When the answer can shift slightly

You may see pH values from about 8.50 to 8.54 in different resources. That small spread usually comes from different reference values for Ka of nitrous acid, different rounding conventions, or whether the author uses an exact quadratic solution rather than the square root approximation. All of these answers are chemically consistent with the same equilibrium framework.

Typical sensitivity to Ka choices

If the tabulated Ka is a bit larger, then Kb becomes smaller, [OH] drops slightly, and the pH falls a little. If the tabulated Ka is smaller, the opposite happens. The pH of a weak base salt is therefore somewhat sensitive to the chosen equilibrium constant, but not enough to change the qualitative conclusion that sodium nitrite solution is basic.
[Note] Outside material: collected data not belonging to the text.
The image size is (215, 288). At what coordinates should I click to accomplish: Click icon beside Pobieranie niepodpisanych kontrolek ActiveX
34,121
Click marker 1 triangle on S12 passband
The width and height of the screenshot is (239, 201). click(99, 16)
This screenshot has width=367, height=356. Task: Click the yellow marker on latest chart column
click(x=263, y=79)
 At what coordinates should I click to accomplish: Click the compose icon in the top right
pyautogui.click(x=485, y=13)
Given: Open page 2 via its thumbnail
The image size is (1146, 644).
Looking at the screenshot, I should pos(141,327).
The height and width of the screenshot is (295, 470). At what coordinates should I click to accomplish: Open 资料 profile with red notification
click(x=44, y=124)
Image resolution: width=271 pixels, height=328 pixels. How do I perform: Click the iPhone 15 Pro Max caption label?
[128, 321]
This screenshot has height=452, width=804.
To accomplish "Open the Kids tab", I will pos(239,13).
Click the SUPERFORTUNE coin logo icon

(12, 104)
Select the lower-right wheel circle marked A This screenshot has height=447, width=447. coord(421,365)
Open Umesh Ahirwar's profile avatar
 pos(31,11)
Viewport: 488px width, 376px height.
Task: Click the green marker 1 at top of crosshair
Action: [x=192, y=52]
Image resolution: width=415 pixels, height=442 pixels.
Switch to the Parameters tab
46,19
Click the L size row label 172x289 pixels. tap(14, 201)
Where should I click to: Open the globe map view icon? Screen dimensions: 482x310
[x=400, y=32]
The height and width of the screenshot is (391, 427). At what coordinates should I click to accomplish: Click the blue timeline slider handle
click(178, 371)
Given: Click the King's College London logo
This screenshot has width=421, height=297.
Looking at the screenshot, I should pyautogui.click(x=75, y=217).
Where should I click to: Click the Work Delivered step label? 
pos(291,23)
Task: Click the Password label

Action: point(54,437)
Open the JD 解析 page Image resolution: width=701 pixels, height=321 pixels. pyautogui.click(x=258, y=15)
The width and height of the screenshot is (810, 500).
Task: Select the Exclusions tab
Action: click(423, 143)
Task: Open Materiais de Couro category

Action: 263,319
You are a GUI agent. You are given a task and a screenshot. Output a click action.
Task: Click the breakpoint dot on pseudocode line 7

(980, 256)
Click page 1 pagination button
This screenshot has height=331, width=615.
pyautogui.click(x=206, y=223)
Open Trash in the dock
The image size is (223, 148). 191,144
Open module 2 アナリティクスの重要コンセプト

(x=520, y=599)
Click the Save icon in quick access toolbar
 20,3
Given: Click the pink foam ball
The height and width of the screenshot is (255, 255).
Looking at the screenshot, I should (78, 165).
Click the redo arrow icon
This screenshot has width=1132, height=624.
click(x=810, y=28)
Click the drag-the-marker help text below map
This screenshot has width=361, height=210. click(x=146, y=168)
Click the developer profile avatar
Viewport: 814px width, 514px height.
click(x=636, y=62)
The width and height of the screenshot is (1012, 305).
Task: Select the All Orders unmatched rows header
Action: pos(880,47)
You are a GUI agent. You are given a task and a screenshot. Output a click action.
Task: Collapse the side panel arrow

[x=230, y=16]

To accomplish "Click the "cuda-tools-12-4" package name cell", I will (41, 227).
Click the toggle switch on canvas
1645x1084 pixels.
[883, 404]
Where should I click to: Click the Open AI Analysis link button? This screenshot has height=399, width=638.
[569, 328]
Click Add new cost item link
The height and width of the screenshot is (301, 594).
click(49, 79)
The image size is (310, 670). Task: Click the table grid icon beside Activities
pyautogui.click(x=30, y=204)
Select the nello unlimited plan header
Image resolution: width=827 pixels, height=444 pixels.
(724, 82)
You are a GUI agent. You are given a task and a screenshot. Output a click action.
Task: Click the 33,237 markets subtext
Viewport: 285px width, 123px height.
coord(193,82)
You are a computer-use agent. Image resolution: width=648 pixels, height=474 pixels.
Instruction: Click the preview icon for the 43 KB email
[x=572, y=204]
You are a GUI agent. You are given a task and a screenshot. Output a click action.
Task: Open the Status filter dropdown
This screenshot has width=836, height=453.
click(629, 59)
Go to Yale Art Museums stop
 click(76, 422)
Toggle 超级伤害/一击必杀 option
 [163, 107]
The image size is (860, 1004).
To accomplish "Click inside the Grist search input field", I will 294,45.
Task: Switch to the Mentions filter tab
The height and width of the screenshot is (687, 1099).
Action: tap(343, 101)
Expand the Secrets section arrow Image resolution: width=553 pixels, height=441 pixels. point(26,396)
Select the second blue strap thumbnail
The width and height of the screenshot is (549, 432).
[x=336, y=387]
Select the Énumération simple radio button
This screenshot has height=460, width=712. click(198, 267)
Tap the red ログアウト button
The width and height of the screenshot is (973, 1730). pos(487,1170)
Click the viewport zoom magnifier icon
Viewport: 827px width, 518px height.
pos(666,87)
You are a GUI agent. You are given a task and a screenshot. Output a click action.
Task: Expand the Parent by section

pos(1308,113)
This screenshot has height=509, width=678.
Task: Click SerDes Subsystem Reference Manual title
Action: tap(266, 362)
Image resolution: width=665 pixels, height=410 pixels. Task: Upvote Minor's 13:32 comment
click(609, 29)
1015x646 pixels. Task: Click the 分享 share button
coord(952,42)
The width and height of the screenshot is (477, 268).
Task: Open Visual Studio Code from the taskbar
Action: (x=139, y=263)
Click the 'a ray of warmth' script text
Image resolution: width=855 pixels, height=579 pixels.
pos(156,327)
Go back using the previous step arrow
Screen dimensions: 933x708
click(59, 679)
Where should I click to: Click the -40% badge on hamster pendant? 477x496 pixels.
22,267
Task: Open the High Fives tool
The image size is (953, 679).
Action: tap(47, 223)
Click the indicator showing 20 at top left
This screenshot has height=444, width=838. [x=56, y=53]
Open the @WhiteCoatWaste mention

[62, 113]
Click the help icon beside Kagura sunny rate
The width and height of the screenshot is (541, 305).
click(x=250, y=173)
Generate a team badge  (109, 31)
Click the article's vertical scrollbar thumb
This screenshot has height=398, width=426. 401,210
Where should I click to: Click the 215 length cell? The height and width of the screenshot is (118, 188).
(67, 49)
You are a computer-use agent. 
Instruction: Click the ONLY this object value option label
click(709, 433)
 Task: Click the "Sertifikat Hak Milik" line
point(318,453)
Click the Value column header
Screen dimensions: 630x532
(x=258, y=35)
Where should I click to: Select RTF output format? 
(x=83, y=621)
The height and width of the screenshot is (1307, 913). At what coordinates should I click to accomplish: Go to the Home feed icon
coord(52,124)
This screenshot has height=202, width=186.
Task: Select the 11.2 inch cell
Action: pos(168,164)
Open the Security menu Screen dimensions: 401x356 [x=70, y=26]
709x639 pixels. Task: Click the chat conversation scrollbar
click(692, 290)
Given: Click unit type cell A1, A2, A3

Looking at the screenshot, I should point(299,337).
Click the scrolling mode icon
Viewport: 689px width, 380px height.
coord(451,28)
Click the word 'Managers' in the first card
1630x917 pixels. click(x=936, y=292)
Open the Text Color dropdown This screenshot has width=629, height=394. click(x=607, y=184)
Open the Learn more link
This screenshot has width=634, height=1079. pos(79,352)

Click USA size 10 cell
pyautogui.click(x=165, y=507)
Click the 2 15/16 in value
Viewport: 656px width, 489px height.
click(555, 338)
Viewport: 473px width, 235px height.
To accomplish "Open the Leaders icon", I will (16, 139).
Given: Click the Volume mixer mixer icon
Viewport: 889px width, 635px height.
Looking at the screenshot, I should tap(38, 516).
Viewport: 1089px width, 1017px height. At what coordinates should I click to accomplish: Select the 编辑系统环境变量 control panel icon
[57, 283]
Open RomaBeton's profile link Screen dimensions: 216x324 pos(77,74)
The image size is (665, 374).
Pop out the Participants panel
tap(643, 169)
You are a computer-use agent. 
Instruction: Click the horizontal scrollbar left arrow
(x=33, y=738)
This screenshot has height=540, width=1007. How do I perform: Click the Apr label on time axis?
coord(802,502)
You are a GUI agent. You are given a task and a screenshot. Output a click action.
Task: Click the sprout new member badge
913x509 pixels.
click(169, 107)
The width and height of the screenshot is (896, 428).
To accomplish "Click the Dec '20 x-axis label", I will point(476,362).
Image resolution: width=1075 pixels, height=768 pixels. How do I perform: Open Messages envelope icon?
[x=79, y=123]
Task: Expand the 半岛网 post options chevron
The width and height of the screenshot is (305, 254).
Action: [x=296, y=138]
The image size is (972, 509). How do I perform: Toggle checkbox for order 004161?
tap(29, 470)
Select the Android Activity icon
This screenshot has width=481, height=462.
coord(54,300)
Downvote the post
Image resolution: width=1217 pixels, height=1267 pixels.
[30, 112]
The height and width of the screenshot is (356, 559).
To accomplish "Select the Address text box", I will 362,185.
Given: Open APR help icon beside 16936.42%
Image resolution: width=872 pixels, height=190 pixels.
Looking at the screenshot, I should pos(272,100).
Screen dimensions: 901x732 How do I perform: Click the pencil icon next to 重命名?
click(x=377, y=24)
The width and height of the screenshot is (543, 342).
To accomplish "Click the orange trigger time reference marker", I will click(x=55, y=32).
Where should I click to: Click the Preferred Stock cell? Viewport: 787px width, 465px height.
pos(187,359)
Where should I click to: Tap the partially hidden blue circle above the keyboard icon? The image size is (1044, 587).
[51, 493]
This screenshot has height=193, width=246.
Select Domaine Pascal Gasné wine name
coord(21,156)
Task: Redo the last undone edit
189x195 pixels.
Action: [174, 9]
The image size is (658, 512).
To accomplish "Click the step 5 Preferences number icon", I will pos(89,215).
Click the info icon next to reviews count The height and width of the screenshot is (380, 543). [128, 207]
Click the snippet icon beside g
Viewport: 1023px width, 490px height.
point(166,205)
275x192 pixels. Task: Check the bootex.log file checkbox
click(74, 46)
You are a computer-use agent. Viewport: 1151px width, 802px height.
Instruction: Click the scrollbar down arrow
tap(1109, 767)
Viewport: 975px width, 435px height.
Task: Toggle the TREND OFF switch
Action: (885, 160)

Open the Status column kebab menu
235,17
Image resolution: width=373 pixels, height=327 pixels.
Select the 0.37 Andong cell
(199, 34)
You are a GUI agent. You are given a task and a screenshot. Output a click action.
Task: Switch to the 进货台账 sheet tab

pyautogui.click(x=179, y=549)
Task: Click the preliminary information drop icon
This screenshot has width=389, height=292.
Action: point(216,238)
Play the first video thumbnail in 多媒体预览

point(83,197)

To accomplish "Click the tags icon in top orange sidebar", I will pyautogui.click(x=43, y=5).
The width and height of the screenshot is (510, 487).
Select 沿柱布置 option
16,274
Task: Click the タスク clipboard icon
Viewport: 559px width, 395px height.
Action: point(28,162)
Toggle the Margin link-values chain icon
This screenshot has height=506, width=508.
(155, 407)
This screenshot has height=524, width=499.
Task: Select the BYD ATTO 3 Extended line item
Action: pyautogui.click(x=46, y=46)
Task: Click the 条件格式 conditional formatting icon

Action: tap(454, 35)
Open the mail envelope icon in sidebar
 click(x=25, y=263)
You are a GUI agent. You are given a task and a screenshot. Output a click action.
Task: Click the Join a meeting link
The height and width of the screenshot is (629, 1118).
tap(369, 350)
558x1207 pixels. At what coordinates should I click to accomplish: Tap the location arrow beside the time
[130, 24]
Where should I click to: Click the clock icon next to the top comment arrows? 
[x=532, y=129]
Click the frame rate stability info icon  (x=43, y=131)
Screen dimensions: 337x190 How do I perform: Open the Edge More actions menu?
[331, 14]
Authoritative references for deeper study

If you want to verify equilibrium constants, water quality context, or acid-base theory from high quality sources, these references are useful:

Final answer for the standard problem

Using the standard classroom assumptions at 25 C, a 0.50 m solution of NaNO2 has a pH of about 8.52. The solution is basic because nitrite is the conjugate base of the weak acid nitrous acid, so it hydrolyzes in water to generate a small but measurable amount of hydroxide ion.

If you want to explore how the answer changes with a different Ka or a different starting concentration, use the calculator above. It will recompute the pH instantly and plot how pH changes across nearby sodium nitrite concentrations.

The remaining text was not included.